Puluhan Kambing Tewas di Cikidang: Pola Luka Identik Serangan Predator, Diduga Macan Tutul

1 week ago 8

Sukabumi — Sabtu pagi (6/9/2025), suasana kandang di Kampung Ciherang, Desa Gunungmalang, Kecamatan Cikidang, berubah mencekam. Puluhan ekor kambing milik warga ditemukan dalam kondisi tak bernyawa, dengan luka robek di bagian leher yang secara klinis menunjukkan tanda-tanda trauma akibat gigitan predator. Kejadian ini memicu kekhawatiran serius di kalangan peternak dan masyarakat setempat.

Secara visual, luka yang ditemukan pada karkas kambing menunjukkan pola khas serangan satwa karnivora besar. Berdasarkan anatomi luka dan distribusi kematian, diduga kuat bahwa hewan ternak tersebut menjadi sasaran serangan macan tutul. Kepala Desa Gunungmalang, Ajang Rahmat, membenarkan peristiwa tersebut dan menyebutkan bahwa tim desa bersama unsur Forkopimcam segera melakukan peninjauan lapangan.

“Begitu laporan masuk sekitar pukul 06.00 WIB, kami langsung turun bersama forkopimcam. Dari hasil pengecekan ada bekas telapak macan dengan ukuran bervariasi. Dugaan kuat kambing-kambing ini dimangsa macan tutul, ” kata Ajang.

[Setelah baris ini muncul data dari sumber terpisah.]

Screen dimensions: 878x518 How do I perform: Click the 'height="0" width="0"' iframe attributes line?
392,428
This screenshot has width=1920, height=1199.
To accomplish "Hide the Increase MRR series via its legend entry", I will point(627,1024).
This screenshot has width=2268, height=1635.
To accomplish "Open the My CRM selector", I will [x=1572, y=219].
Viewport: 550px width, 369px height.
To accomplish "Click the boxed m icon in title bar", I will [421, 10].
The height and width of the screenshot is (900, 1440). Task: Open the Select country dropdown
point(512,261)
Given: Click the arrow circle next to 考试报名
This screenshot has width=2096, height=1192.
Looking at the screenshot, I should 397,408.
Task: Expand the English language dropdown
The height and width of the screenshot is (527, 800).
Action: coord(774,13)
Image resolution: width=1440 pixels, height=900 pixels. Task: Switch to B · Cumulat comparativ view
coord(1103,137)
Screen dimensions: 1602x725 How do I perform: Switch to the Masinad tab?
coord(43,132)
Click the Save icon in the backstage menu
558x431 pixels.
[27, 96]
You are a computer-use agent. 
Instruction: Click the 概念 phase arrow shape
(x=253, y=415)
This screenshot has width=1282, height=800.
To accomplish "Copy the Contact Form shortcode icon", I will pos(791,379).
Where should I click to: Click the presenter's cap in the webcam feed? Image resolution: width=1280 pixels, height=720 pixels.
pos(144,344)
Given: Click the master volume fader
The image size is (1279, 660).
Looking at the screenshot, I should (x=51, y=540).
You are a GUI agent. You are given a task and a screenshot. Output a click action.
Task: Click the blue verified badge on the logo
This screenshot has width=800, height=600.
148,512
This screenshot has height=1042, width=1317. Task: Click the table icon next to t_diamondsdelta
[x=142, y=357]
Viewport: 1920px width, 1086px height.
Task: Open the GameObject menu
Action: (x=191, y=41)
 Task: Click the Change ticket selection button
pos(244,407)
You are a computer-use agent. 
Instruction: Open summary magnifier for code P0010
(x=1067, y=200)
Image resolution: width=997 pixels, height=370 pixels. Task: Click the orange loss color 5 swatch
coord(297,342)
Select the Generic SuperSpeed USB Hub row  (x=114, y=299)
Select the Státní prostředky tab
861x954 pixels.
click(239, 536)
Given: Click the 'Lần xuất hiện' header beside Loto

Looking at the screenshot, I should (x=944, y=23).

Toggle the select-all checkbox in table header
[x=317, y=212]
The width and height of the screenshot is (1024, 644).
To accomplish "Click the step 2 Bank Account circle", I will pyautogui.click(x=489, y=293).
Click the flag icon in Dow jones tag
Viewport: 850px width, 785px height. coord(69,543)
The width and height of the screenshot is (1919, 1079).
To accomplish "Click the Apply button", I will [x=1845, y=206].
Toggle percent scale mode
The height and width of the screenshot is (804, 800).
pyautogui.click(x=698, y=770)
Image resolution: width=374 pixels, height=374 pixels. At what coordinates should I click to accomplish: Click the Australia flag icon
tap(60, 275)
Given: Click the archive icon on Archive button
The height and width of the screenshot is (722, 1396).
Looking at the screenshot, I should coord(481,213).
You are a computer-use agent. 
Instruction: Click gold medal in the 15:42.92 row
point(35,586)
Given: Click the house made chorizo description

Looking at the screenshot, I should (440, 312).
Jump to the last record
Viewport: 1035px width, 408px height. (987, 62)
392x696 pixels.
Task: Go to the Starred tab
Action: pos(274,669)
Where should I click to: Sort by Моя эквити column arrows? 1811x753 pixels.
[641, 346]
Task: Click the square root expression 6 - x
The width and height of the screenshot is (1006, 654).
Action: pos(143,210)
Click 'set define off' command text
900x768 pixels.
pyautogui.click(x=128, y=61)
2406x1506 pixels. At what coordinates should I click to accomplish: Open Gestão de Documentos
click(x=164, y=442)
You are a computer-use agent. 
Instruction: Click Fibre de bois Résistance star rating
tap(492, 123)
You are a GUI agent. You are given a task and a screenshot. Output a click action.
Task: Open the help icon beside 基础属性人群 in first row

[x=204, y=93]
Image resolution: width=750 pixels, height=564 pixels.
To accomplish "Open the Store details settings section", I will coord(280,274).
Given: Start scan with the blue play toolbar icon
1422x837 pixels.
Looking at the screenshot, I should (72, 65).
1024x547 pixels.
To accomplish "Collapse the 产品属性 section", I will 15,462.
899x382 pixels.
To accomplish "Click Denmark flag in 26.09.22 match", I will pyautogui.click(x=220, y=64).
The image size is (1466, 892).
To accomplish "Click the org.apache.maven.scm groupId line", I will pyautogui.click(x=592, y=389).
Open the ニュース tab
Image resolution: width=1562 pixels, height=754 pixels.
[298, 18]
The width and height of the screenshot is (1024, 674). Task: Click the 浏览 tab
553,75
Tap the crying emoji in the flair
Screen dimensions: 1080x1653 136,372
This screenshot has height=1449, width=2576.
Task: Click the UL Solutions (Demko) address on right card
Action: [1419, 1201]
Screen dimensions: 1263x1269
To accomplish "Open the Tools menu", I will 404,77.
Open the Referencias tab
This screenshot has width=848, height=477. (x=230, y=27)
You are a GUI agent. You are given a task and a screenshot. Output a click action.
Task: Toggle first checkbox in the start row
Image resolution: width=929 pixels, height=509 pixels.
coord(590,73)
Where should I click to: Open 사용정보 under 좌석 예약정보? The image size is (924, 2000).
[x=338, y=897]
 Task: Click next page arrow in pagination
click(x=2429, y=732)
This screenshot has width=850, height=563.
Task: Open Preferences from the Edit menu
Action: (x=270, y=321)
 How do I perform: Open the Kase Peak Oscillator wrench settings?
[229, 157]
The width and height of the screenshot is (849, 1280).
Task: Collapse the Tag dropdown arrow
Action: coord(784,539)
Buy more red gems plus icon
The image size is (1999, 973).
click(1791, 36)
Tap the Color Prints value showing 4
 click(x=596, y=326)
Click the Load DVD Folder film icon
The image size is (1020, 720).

Dari sisi kesehatan hewan, luka robek di bagian leher merupakan indikator umum serangan predator yang mengincar saluran pernapasan dan pembuluh darah utama. Pola ini konsisten dengan teknik berburu macan tutul, yang dikenal menyerang dengan cekikan cepat dan mematikan.

“Hewan ini memang sering terlihat di kawasan hutan sekitar. Luka gigitan di leher kambing identik dengan cara mangsa satwa buas itu, ” ujar Ajang, menegaskan hasil observasi lapangan.

Sebagai langkah mitigasi, pemerintah desa bersama masyarakat segera menerapkan protokol biosekuriti darurat. Warga diimbau untuk meningkatkan intensitas ronda malam, memasang penerangan di sekitar kandang, serta mengonsolidasi ternak ke dalam kandang kolektif guna memudahkan pengawasan dan mengurangi risiko serangan.

“Kalau kambingnya sedikit, jangan dipisah-pisah. Lebih baik disatukan supaya lebih aman dan pengawasan lebih gampang, ” tambah Ajang.

Namun, kekhawatiran utama bukan hanya pada kerugian ekonomi peternak, tetapi juga potensi ancaman terhadap keselamatan manusia. Mengingat lokasi kandang berdekatan dengan pemukiman, risiko konflik satwa-manusia menjadi semakin nyata.

“Kami berharap pihak berwenang segera turun tangan melakukan investigasi, jangan sampai predator ini menyerang warga, ” tegas Ajang.

Menanggapi laporan tersebut, petugas dari Balai Konservasi Sumber Daya Alam (BKSDA) Bogor, Iwan Setiawan, menyatakan bahwa pihaknya akan segera melakukan penyelidikan lapangan. Ia menjelaskan bahwa serangan satwa liar ke wilayah peternakan biasanya dipicu oleh gangguan ekosistem hutan, seperti berkurangnya sumber pakan dan air, atau aktivitas perambahan.

“Biasanya macan turun karena kekurangan pakan atau sumber air di hutan. Bisa juga akibat perambahan yang mengusik ruang hidup mereka, ” jelas Iwan.

Jika hasil investigasi mengonfirmasi keterlibatan macan tutul, BKSDA akan menurunkan tim evakuasi dan memasang kandang jebak di sekitar lokasi untuk menangkap predator secara aman dan tanpa melukai.

“Kami siapkan kandang jebak di sekitar lokasi agar predator bisa ditangkap dengan aman, ” pungkas Iwan.

Peristiwa ini menjadi pengingat bahwa sistem peternakan rakyat di wilayah penyangga hutan membutuhkan pendekatan terpadu antara kesehatan hewan, keamanan lingkungan, dan konservasi satwa liar. Ketahanan peternakan bukan hanya soal pakan dan kandang, tapi juga soal ekosistem yang sehat dan harmonis.